=== WORK REQUIRED ===
Quote word for word from the line holding "Task: Expand the" to the last line below, including both, and omit any pictures.

Saved entries:
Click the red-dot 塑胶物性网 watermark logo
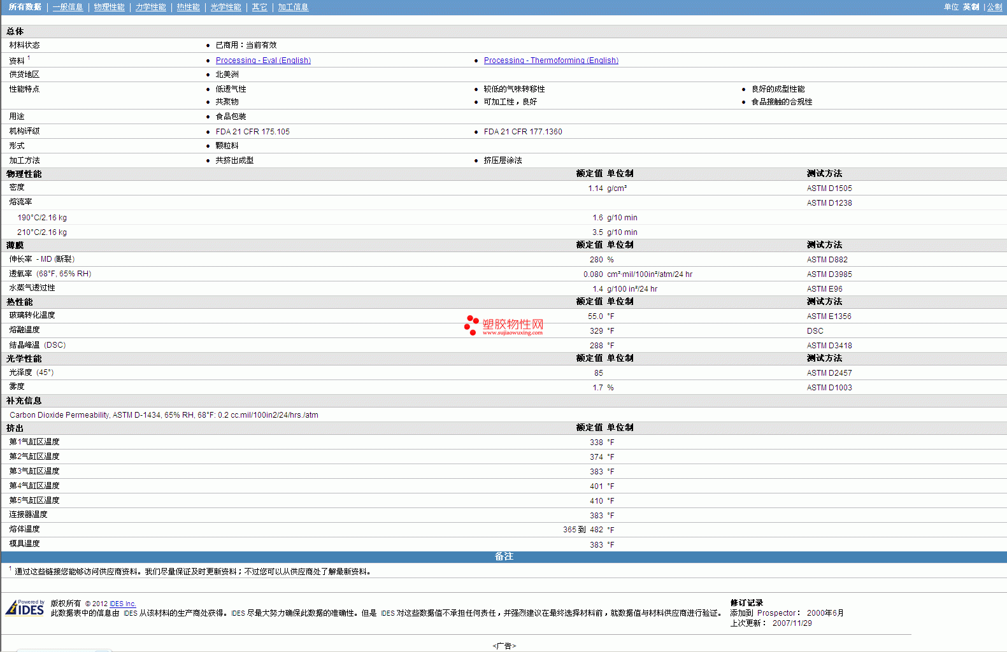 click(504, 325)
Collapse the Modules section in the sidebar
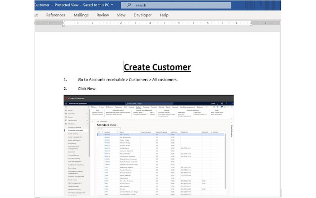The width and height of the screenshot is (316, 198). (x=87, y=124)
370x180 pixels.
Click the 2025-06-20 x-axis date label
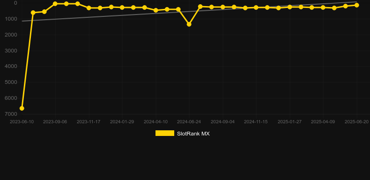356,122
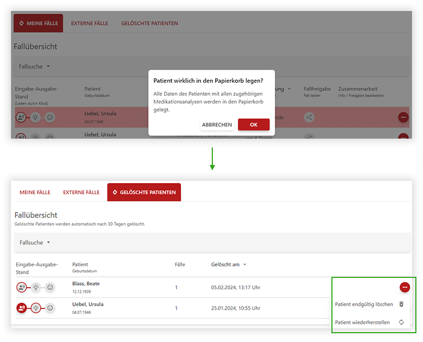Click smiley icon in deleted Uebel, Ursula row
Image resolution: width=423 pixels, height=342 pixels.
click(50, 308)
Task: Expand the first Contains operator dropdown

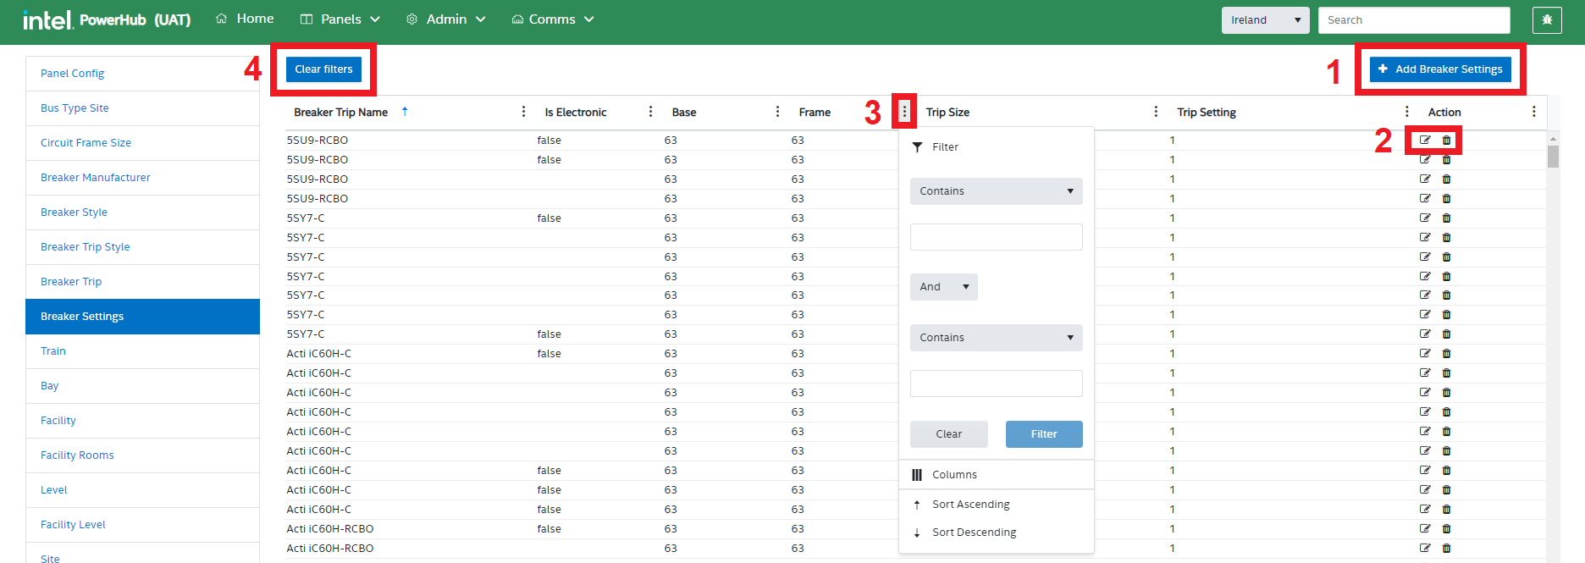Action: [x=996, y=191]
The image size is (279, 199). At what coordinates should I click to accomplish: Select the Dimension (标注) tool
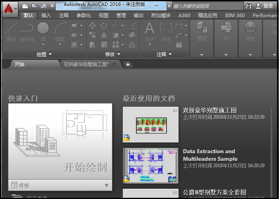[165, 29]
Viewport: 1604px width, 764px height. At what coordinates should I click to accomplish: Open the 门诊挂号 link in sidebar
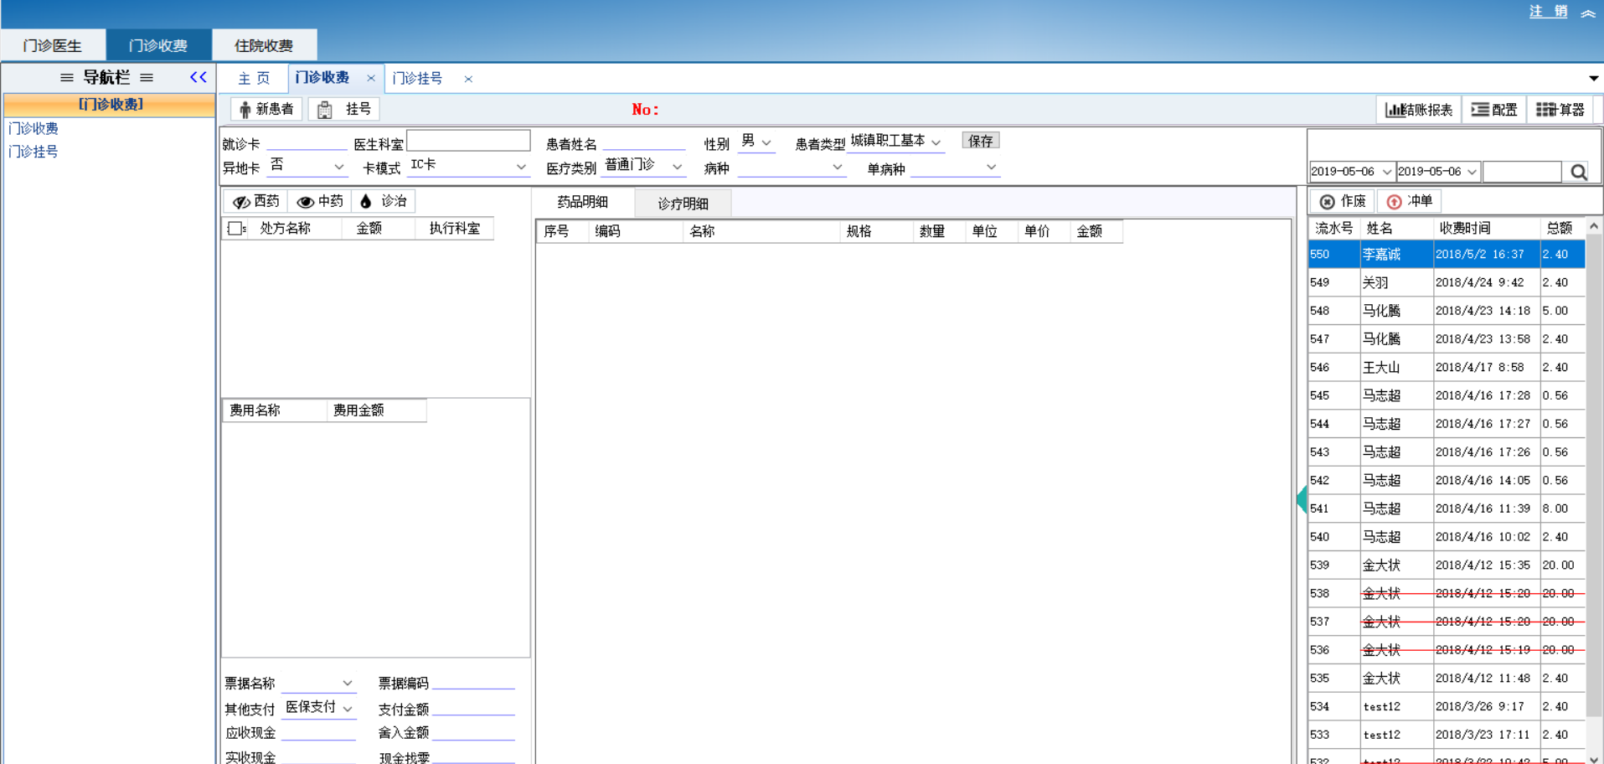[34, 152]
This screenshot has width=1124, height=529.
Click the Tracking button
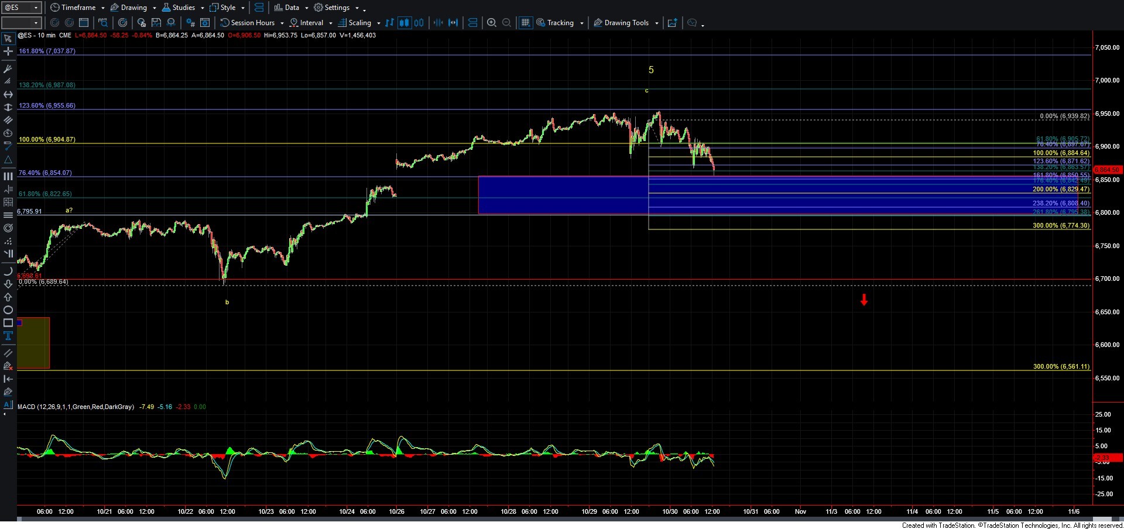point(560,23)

=== ANSWER FOR THE TASK ===
Task: Expand the first Contains operator dropdown

Action: [x=996, y=191]
The image size is (279, 199). At what coordinates should I click to accomplish: Select the Dimension (标注) tool
[165, 29]
Viewport: 1604px width, 764px height. At what coordinates should I click to accomplish: Open the 门诊挂号 link in sidebar
[34, 152]
This screenshot has width=1124, height=529.
Click the Tracking button
point(560,23)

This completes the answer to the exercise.